Da gennaio ad agosto, comunica l´Inps, il ricorso alla cassa si è impennato del 60,5% rispetto ai primi otto mesi del 2009. E se il dato mese su mese consola (-32,7% ad agosto rispetto a luglio), «in linea con l´andamento stagionale», non così quello rispetto all´agosto 2009 (+40%). «In agosto si rafforza una tendenza che notiamo da quasi un anno», spiega Antonio Mastrapasqua, presidente Inps. «L´incremento è quasi tutto attribuibile alla cassa integrazione in deroga, quindi a un allargamento della platea dei beneficiari, che prima del 2009 non potevano accedere all´ammortizzatore sociale». Così, su 76,6 milioni di ore autorizzate ad agosto, quelle richieste in deroga pesano quasi per la metà (35,5 ore), da un quinto dell´anno passato. Mentre la cig ordinaria crolla del 67,3% (agosto su agosto) e del 28,6% nei primi otto mesi, la cig straordinaria mette il turbo: +115% rispetto a luglio, +203,4% rispetto ad agosto 2009.

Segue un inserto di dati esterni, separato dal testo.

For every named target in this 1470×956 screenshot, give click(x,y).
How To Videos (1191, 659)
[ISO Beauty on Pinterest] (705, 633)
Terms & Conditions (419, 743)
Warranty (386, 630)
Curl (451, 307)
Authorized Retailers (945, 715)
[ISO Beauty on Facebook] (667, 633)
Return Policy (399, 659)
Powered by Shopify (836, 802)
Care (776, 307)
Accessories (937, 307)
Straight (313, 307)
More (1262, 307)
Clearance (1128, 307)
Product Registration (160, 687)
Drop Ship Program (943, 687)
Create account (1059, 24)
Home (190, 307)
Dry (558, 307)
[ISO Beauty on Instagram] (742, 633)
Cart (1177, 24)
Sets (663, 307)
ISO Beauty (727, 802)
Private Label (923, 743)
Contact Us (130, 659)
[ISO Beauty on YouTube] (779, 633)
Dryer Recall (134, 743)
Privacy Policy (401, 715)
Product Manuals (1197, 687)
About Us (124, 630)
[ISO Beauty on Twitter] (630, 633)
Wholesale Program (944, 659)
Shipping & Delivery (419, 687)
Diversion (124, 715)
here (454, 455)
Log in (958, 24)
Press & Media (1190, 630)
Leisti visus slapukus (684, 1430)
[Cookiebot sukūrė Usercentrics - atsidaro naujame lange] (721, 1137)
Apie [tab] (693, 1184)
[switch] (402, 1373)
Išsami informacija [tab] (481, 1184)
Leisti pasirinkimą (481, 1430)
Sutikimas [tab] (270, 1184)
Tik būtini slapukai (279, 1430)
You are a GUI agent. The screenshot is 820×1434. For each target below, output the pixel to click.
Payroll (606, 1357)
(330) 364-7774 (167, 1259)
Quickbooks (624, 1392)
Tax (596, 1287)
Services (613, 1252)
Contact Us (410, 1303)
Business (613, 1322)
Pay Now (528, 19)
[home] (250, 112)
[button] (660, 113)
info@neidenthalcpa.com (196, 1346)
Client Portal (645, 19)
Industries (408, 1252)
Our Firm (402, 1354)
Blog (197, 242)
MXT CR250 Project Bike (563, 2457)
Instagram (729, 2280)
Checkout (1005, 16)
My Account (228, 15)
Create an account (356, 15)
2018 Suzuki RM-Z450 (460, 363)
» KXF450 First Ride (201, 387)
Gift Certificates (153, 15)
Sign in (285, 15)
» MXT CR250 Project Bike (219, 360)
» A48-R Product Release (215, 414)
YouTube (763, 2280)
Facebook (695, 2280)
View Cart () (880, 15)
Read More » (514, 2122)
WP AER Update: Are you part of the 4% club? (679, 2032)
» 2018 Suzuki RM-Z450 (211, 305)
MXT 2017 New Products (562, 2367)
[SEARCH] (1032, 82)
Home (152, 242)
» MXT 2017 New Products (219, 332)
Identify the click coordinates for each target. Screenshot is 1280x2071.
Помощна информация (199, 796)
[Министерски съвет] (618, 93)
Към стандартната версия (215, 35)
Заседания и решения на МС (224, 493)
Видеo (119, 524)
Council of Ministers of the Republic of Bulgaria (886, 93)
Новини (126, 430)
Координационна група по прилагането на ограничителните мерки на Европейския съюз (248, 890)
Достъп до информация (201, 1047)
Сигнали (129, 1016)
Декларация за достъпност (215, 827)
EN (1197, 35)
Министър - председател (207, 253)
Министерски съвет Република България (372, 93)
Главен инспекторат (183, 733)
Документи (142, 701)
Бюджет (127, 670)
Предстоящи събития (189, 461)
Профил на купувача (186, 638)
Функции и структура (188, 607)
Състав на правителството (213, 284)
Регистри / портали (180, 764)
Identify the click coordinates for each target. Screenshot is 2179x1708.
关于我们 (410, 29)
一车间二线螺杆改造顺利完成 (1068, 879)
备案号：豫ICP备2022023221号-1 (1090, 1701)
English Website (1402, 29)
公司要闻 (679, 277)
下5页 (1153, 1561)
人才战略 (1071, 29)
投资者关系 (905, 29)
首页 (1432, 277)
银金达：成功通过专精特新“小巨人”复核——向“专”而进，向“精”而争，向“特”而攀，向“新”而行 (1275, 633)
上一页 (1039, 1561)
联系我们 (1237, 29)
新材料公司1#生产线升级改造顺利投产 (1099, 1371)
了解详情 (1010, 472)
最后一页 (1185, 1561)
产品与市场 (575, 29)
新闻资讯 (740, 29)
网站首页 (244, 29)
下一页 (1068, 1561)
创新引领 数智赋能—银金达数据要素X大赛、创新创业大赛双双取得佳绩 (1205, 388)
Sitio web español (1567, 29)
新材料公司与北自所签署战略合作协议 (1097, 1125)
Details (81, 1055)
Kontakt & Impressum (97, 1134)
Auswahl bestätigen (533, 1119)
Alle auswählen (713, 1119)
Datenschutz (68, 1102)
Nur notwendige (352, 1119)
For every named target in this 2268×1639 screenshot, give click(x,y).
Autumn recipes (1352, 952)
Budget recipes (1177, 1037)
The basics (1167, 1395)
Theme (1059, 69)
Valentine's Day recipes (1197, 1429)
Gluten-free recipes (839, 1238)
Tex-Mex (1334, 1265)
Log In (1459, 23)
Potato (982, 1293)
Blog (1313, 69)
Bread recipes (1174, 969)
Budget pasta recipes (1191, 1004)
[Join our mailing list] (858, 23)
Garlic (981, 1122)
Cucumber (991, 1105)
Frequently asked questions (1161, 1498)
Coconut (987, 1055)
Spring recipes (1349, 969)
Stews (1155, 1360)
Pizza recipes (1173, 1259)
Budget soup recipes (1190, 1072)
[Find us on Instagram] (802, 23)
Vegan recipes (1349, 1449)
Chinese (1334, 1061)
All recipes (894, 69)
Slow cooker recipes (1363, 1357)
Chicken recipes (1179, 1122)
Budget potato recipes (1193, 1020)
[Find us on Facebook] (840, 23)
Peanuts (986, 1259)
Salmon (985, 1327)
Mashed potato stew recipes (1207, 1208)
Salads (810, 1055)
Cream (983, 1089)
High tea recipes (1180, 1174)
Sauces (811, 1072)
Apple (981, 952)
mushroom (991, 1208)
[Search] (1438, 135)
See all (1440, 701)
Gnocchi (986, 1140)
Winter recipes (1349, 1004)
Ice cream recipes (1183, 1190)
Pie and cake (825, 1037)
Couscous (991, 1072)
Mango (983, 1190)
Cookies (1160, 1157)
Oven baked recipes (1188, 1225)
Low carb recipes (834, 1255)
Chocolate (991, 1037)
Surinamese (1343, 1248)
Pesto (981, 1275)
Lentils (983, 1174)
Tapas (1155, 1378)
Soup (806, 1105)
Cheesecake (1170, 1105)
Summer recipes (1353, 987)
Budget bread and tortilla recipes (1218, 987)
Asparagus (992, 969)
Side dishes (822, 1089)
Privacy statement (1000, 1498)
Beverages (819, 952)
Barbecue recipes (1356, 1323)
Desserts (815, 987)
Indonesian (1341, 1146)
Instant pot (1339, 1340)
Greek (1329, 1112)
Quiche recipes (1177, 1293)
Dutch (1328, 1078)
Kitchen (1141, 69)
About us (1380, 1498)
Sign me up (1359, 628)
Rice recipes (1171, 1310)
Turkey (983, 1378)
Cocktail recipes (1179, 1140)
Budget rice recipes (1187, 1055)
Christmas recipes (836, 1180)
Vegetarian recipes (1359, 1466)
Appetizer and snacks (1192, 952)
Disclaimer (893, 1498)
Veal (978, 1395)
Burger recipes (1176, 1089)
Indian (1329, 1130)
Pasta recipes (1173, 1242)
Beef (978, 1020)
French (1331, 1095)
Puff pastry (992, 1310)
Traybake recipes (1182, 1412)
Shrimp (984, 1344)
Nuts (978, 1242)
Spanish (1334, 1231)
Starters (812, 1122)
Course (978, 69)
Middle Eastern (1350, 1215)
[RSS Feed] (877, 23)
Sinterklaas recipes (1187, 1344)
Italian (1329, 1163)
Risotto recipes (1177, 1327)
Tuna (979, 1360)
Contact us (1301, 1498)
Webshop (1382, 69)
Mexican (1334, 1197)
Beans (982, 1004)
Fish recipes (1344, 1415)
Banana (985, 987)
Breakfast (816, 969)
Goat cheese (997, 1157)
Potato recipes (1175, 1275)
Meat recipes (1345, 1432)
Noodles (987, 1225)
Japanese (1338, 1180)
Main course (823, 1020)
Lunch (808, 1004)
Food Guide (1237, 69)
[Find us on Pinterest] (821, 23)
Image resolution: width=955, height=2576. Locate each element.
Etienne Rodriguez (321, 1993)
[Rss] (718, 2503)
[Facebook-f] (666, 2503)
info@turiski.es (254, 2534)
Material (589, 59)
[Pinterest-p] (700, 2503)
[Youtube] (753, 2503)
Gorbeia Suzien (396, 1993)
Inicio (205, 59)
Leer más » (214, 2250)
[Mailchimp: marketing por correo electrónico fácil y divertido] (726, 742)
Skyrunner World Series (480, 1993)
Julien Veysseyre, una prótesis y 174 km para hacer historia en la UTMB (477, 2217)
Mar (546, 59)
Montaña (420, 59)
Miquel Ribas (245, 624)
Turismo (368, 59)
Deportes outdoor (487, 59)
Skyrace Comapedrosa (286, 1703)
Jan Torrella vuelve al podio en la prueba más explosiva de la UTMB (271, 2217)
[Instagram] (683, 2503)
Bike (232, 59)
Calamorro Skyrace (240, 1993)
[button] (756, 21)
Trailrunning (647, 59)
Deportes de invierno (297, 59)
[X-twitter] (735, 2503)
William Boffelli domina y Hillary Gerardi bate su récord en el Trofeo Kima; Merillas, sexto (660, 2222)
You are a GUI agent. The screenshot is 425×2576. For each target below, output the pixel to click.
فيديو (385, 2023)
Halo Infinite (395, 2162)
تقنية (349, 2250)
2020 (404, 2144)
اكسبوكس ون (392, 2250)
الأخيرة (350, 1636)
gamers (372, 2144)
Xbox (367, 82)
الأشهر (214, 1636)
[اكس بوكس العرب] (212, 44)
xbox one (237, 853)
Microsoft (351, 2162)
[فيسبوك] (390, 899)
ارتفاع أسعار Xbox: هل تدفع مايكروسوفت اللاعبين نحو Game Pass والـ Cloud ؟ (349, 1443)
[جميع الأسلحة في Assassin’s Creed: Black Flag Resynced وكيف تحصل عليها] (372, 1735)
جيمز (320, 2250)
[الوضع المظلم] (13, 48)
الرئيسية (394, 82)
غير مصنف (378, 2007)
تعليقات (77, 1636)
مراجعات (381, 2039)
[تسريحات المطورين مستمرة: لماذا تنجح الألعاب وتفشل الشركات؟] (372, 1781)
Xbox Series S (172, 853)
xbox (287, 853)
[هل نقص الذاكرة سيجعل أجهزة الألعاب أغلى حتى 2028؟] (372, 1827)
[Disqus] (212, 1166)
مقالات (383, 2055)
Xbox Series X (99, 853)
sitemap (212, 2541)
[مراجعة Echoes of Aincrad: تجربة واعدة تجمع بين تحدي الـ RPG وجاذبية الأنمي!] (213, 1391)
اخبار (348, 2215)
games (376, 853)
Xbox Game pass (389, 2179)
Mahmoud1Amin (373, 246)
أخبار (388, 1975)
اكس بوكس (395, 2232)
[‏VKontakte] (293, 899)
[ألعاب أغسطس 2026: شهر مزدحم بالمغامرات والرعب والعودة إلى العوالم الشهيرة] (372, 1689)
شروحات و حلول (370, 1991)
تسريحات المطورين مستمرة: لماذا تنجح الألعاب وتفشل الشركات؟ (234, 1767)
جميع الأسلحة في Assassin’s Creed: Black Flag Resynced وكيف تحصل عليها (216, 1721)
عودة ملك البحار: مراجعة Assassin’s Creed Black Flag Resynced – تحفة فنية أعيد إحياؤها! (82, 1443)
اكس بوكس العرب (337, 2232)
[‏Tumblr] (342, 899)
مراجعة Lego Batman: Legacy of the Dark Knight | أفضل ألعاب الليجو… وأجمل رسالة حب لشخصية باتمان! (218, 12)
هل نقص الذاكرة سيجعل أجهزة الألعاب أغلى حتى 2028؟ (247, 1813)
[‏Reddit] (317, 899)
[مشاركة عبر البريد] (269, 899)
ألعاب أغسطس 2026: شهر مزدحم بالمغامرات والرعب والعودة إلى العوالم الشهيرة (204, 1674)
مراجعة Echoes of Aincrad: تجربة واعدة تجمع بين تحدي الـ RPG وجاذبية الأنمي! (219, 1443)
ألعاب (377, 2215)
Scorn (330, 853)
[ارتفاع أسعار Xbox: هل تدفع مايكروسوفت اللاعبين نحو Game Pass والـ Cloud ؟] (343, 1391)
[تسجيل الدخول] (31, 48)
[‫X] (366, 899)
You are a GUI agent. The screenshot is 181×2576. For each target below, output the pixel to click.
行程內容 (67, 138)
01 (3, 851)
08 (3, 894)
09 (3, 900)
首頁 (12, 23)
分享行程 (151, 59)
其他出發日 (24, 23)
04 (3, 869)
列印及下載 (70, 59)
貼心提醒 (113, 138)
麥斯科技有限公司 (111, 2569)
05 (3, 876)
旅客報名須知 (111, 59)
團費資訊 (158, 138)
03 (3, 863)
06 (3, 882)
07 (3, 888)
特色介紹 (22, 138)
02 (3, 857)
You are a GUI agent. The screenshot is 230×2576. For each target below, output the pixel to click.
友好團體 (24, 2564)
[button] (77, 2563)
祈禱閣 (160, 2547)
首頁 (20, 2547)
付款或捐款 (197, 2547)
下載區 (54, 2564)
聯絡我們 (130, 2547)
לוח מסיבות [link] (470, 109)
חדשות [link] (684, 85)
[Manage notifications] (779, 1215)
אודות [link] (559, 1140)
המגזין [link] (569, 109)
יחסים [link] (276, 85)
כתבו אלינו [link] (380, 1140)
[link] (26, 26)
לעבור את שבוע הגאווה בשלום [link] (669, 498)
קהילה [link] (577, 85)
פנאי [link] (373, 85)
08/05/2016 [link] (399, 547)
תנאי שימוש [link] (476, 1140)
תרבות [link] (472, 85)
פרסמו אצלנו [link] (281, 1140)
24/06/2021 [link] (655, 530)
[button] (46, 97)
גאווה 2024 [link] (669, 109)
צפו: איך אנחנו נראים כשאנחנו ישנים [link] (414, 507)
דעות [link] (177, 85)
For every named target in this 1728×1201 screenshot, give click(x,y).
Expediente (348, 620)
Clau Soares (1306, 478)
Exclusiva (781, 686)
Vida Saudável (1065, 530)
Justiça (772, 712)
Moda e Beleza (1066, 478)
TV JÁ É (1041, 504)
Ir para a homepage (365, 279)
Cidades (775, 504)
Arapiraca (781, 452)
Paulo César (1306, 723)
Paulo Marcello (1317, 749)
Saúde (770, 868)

«Una vera e propria valanga», commenta Fulvio Fammoni, segretario confederale Cgil. «È vero che la tantissima cassa in deroga testimonia la gravità della situazione nelle piccole imprese italiane, ma è anche vero che si tratta di una misura attivata da molte altre aziende, anche grandi, che hanno esaurito i periodi di cassa ordinaria e straordinaria».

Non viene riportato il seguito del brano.